### Stored items

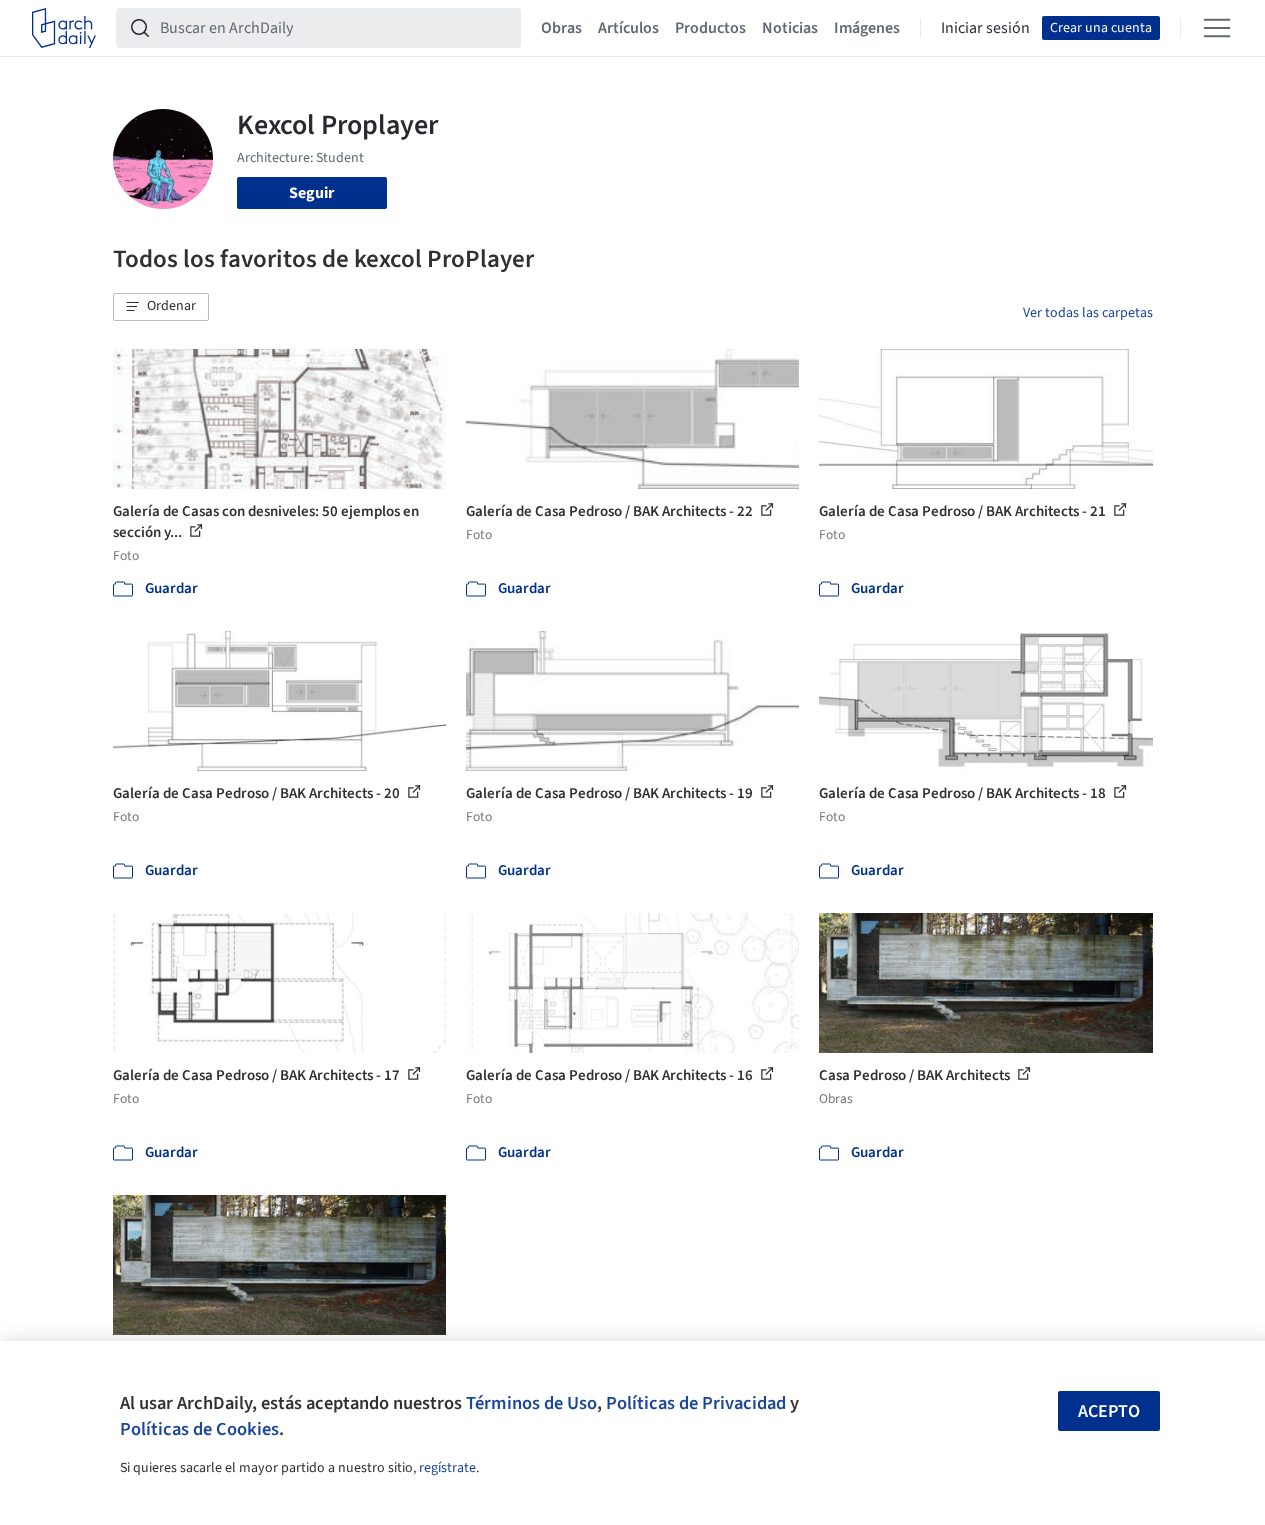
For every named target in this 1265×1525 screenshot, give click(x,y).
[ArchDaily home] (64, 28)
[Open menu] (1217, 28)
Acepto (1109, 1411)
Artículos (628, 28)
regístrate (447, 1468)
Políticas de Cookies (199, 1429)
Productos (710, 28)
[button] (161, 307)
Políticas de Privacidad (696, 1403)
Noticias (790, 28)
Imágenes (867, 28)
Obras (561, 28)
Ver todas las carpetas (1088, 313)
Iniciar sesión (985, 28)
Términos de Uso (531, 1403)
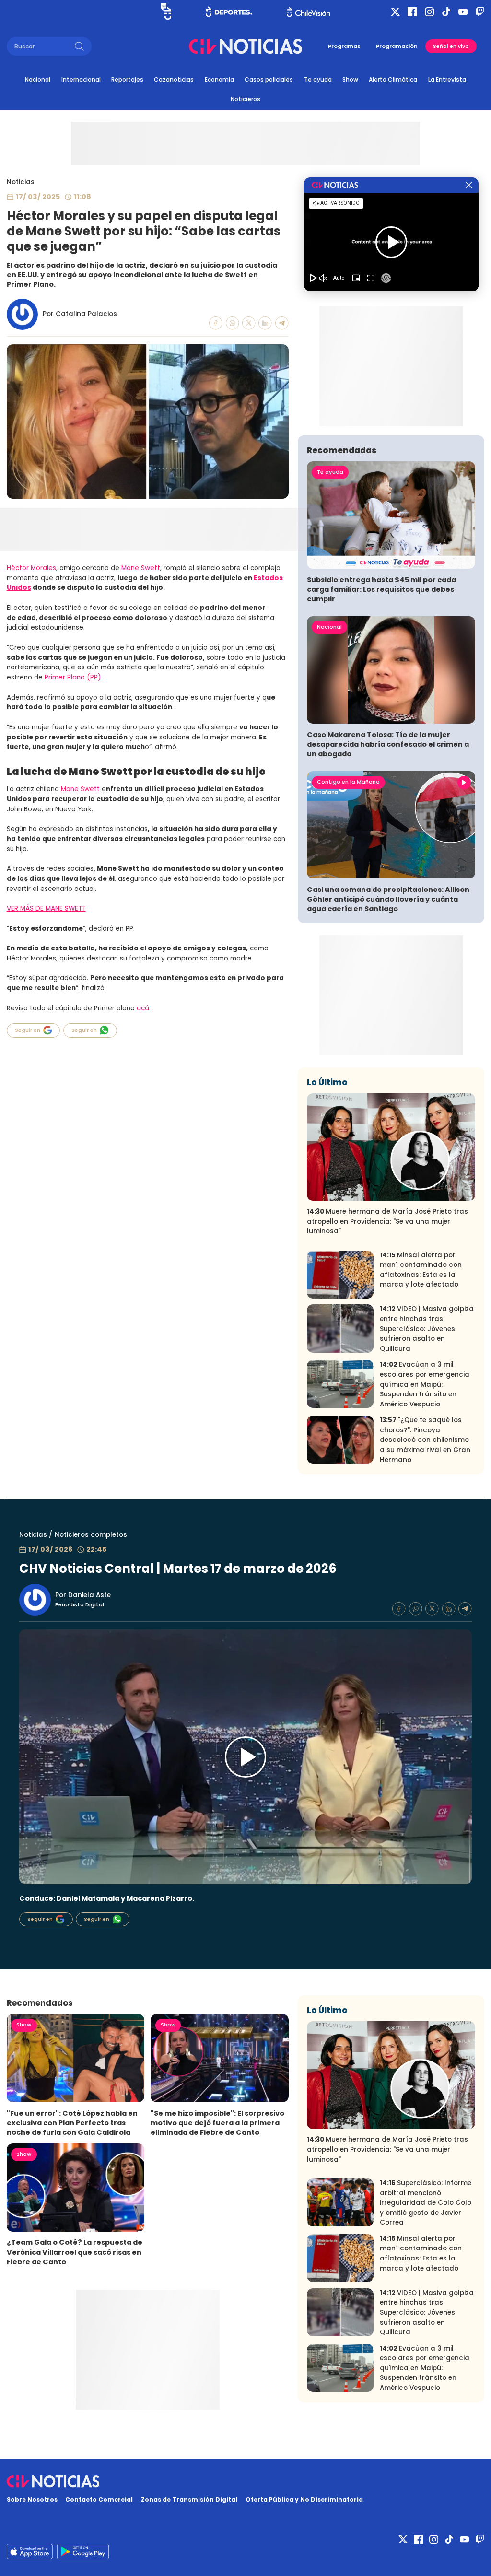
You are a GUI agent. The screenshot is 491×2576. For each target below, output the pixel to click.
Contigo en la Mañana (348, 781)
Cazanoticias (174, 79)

--

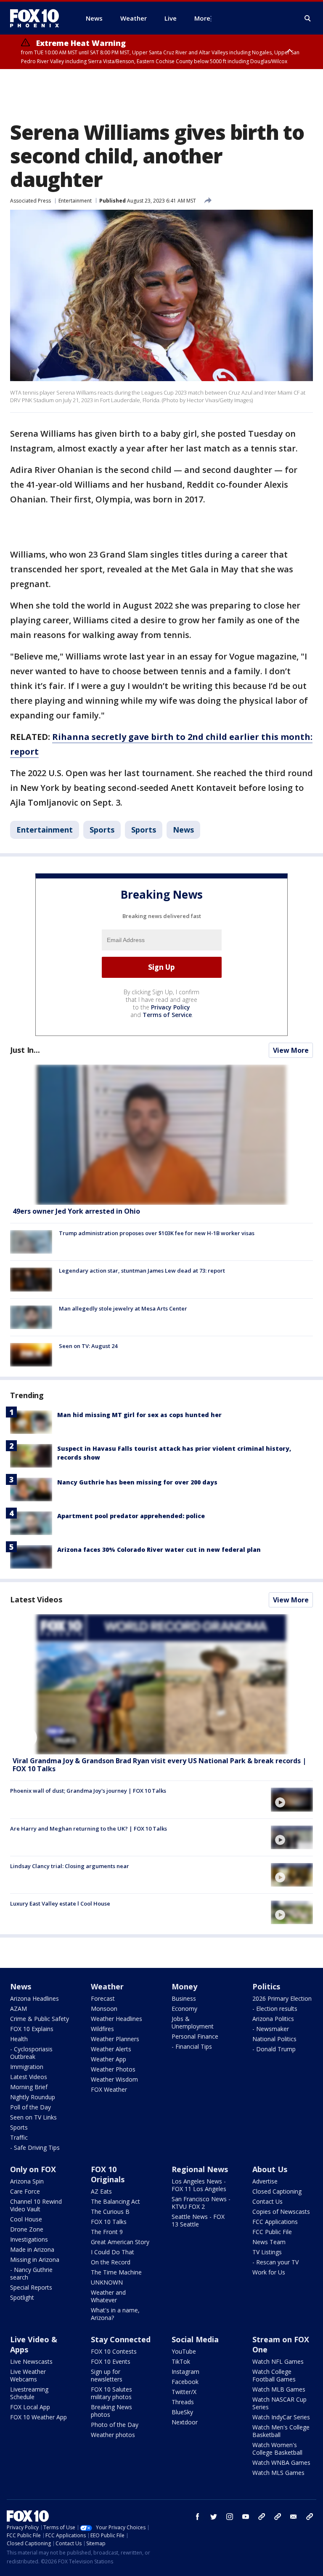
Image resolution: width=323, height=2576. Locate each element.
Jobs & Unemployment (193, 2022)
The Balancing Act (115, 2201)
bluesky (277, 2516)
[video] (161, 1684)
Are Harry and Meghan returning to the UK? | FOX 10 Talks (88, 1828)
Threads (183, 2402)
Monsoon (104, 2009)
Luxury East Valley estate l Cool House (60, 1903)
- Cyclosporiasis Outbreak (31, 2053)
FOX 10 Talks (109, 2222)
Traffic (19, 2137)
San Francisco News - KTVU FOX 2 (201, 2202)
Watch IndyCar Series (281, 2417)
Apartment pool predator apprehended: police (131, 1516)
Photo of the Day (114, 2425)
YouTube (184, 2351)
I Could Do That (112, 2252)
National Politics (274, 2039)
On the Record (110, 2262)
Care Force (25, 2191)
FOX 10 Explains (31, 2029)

### What to produce
If the word "Políticas" appears in a line above, copy that line.

### Task response
Políticas de Cookies (199, 1429)
Políticas de Privacidad (696, 1403)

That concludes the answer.